Wer durch die Nördliche Allee in Gerolzhofen spaziert, wird von den besonderen Anwohnern dort kaum etwas mitbekommen. Versteckt in Höhlen, die sich in alten Bäumen gebildet haben, nisten mindestens fünf Völker wilder beziehungsweise verwilderter Honigbienen. Woher sie stammen, kann man nur vermuten. Sie sind wohl irgendwann einem Imker ausgebüxt und haben sich dann durch Ausschwärmen vermehrt.

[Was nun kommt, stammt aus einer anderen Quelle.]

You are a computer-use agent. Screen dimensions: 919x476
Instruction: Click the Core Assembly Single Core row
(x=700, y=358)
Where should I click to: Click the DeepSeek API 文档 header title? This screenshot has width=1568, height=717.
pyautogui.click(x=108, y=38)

Der unbedarfte Laie mag staunen, was an fünf Bienenvölkern außergewöhnlich sein soll. Imker haben schließlich oft deutlich mehr Völker, deren Bienen-Kästen stehen oft dicht an dicht. Das Besondere in der Nördlichen Allee ist, dass die Honigbienen sich dort als Wildvölker niedergelassen haben. Sie leben damit so, wie einst alle Bienen, bevor der Mensch begonnen hat, sie zu züchten und quasi zu domestizieren, indem er sie in Kästen hält. Die Fachbezeichnung für die Bienenkästen, nämlich Beuten, deutet bereits an, worum es dem Menschen meistens geht, wenn er Bienen hat: Er möchte ihnen den Honig abnehmen.

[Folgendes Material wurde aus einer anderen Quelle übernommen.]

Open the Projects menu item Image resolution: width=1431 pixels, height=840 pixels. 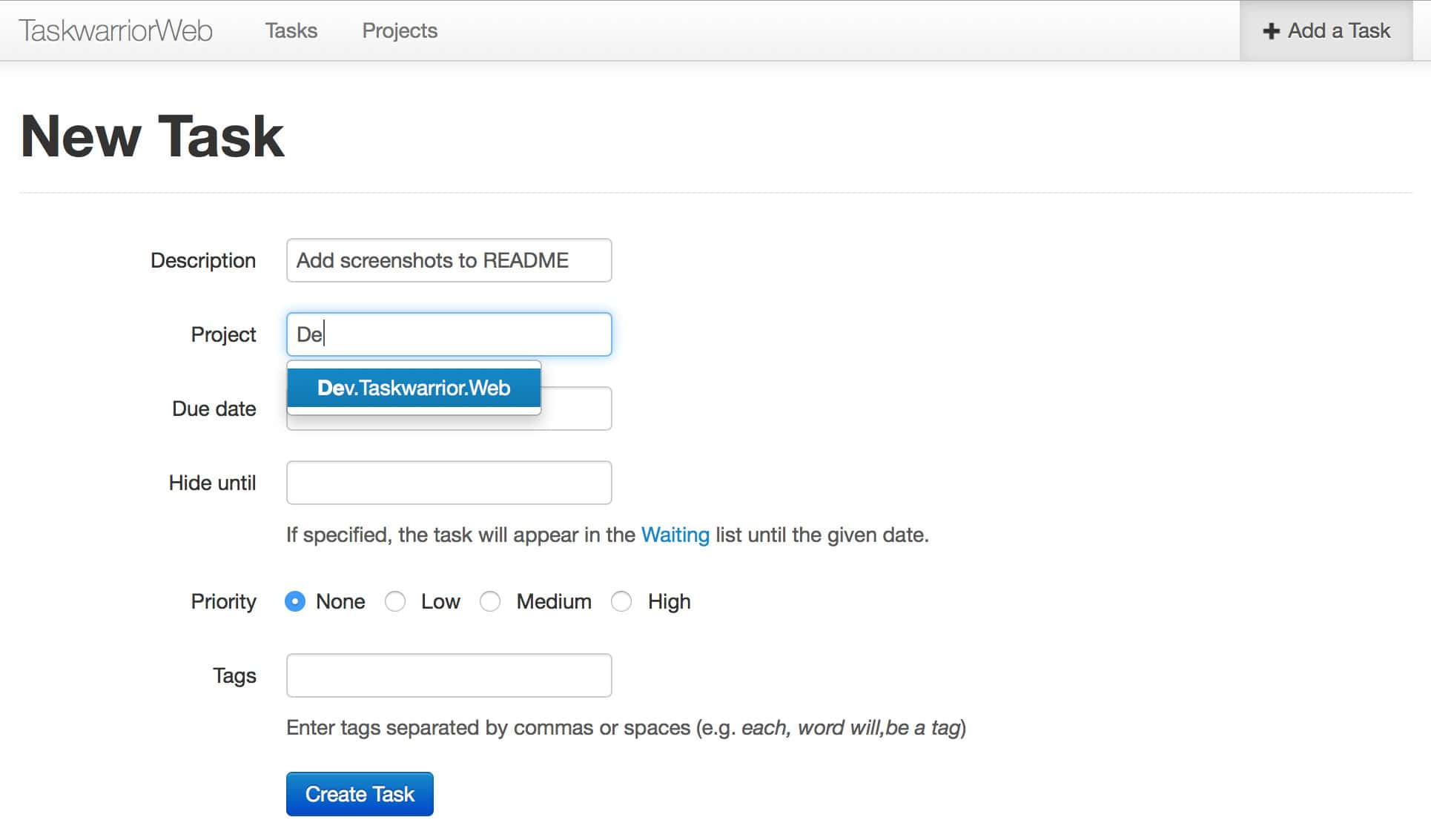[400, 30]
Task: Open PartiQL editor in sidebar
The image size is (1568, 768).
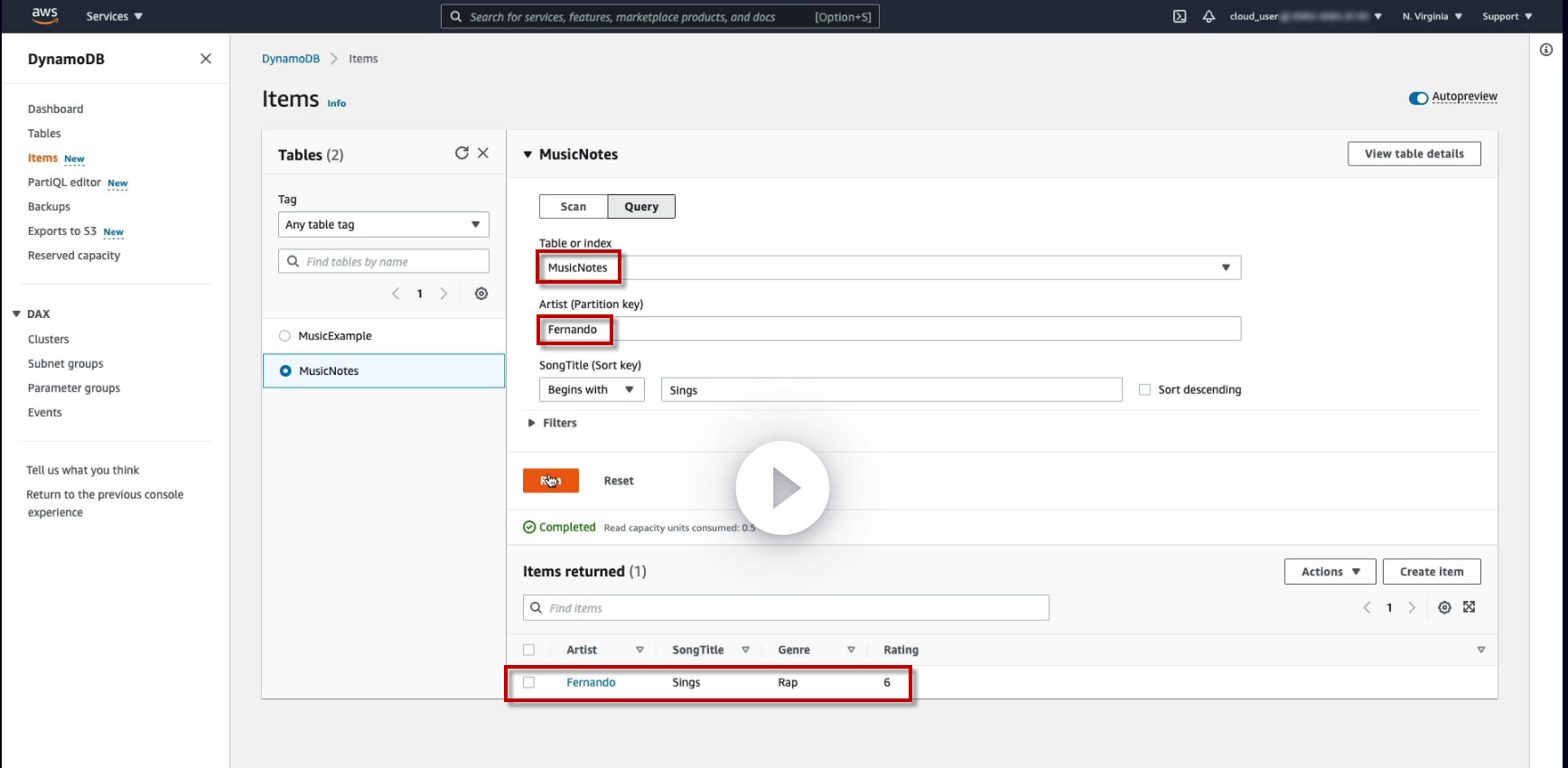Action: click(64, 183)
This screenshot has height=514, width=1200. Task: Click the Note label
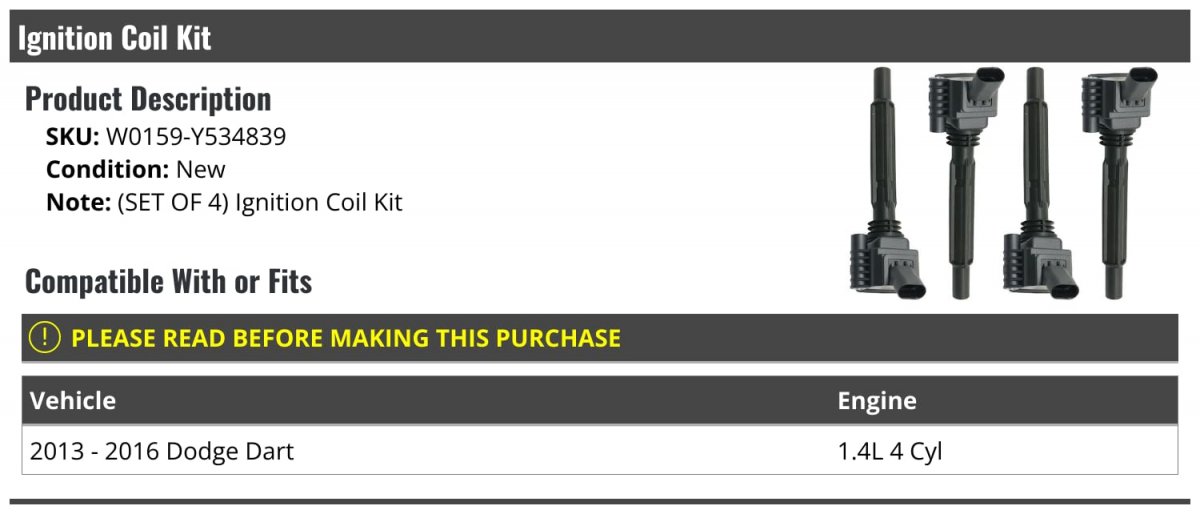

Forscher interessieren sich für wilde Honigbienen
Dass Wissenschaftler, aber auch Imker, sich wieder stärker für wilde Honigbienen und deren Art zu leben interessieren, liegt an den Problemen, mit denen Honigbienen-Völker seit vielen Jahren kämpfen. Vor allem geht es dabei um die gefürchtete Varroamilbe, die ganze Völker bedroht, aber auch um weitere Parasiten oder auch eingeschleppte Insekten, wie die asiatische Hornisse oder der kleine Beutenkäfer. Wilde Honigbienen scheinen mit diesen Bedrohungen weit besser umgehen zu können, als die Zuchtvölker in den Bienenstöcken. Wenn man versteht, warum dies so ist, könnte man daraus womöglich einen Ausweg für die Honigbienen ableiten, eine Alternative zum Einsatz von Medikamenten, dem einzigen gängigen Mittel, auf das Imker derzeit zurückgreifen können, um ihre Völker zu retten.

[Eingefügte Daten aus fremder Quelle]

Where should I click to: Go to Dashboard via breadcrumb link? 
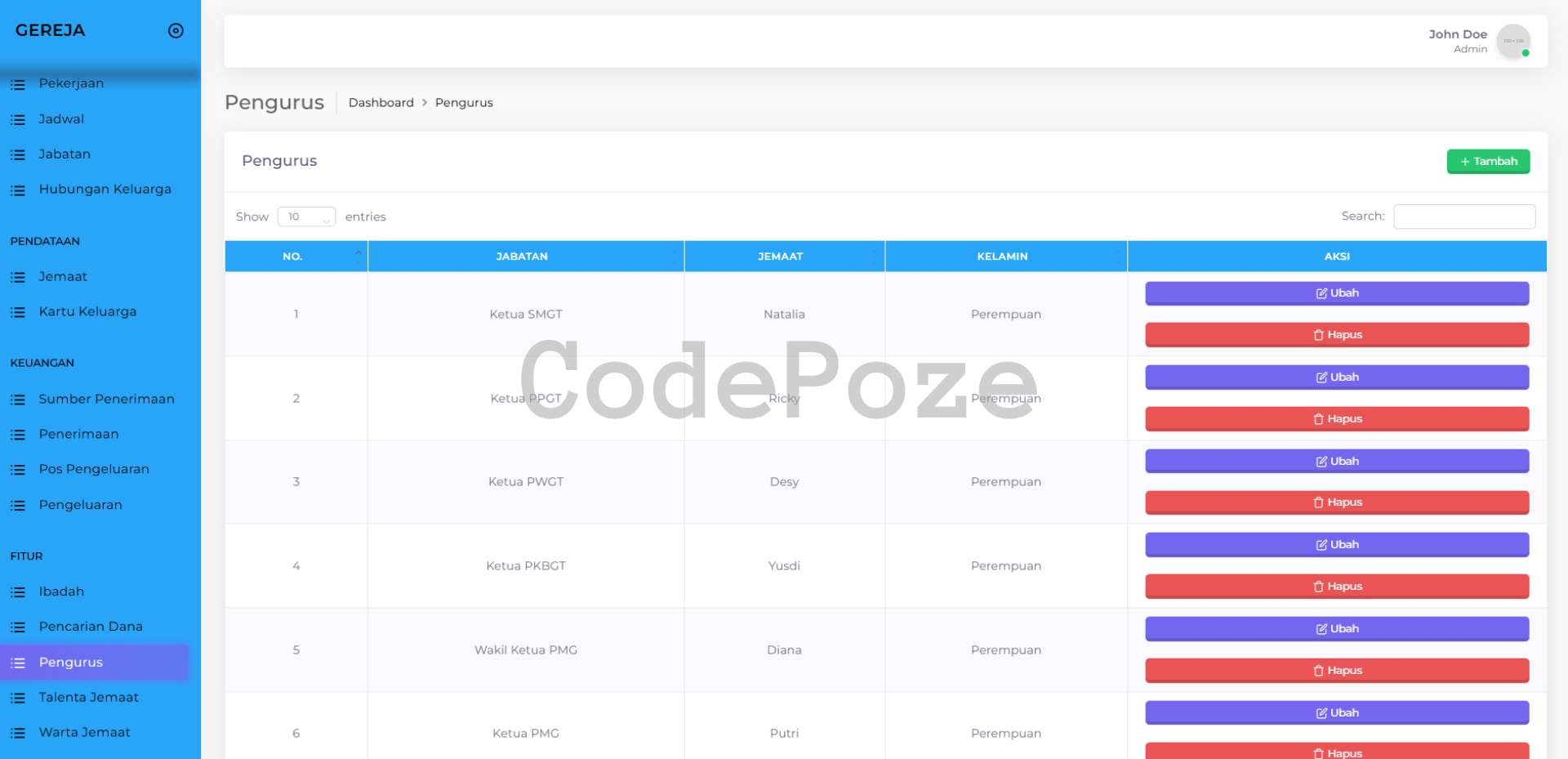click(x=381, y=103)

Doch zurück in die Nördliche Allee, dem offenkundigen Wildbienen-Paradies. Für Manfred Schwarz ist die städtische Allee geradezu ein Paradebeispiel dafür, wie durch vorausschauende Maßnahmen für wild lebende Honigbienen sowie unzählige weitere Insekten ein Umfeld geschaffen werden kann, in dem sie sich wohl fühlen. Schwarz kommt aus Höchstadt/Aisch in Mittelfranken. Seit mehreren Jahren beobachtet und sucht er fachkundig nach Standorten wilder Honigbienen. Ihm ist kein zweiter Ort in der Region bekannt, wo sich innerhalb weniger Hundert Meter gleich fünf wilde Bienenvölker niedergelassen haben.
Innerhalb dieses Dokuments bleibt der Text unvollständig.